The camcorder option is almost always the best route. You will pretty much guarantee a good picture and have the controls and tooling you need to produce a great broadcast. When coupled with an Accsoon SeeMo you can trivialise the setup and do so for a fraction of the cost of many other livestreaming options.
Unfortunately, there are few "introductory" camcorders still in regular manufacture. MAS recommends the entry level Sony Camcorder , but there is little competition in this space and prices quickly jump from low-hundreds to low-thousands immediately into the "prosumer"/professional-consumer space. You may want to just start basic and build into more sophisticated features as you gain more following and confidence with the platform.
Some very cheap cameras found on places like AliExpress prevent the zoom and some other settings working when plugged into HDMI but occasionally can just be plugged into a laptop without a capture card, so it is worth completely discounting them.
Please make sure your camera is able to output a naked or "clean" feed from its HDMI - many cameras do not or, even worse, enter "TV mode" and display the contents of the SD card rather than the current viewfinder window as you may want/expect.

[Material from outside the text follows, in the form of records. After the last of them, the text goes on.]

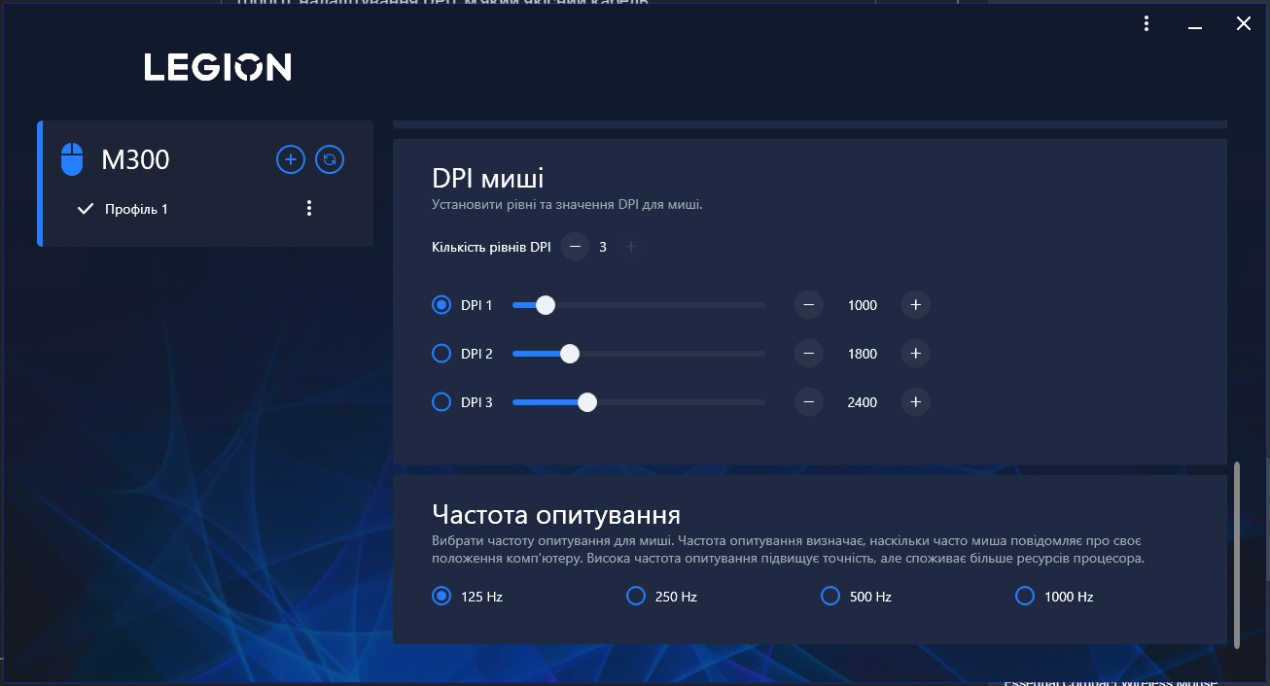Click the sync refresh icon next to M300
The width and height of the screenshot is (1270, 686).
click(330, 159)
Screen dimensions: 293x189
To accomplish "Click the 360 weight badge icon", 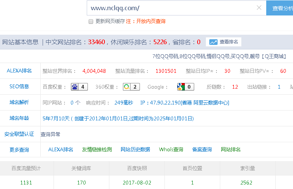I will point(127,87).
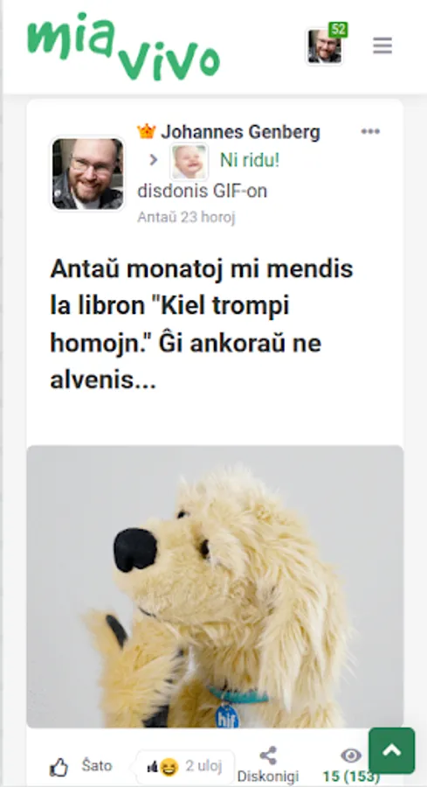
Task: Open the post's three-dot options menu
Action: [370, 131]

This is especially true of DSLR/mirrorless/photography cameras.
The MAS kit discusses the basic HDMI capture card we recommend. A USB HDMI Capture Card is a generic USB device that takes the signal coming off your camcorder and turns it into something your laptop/Chromebook can understand - (for interest: a "webcam").
You can plug the HDMI feed from your camera into the HDMI
input on this device and plug the other end directly into your laptop/Chromebook.
You may consider upgrading yourself to more "professional" products like the popular Elgato Cam Link 4K over time but be warned that this may require more sophisticated computers to take this input and produce a higher quality production with.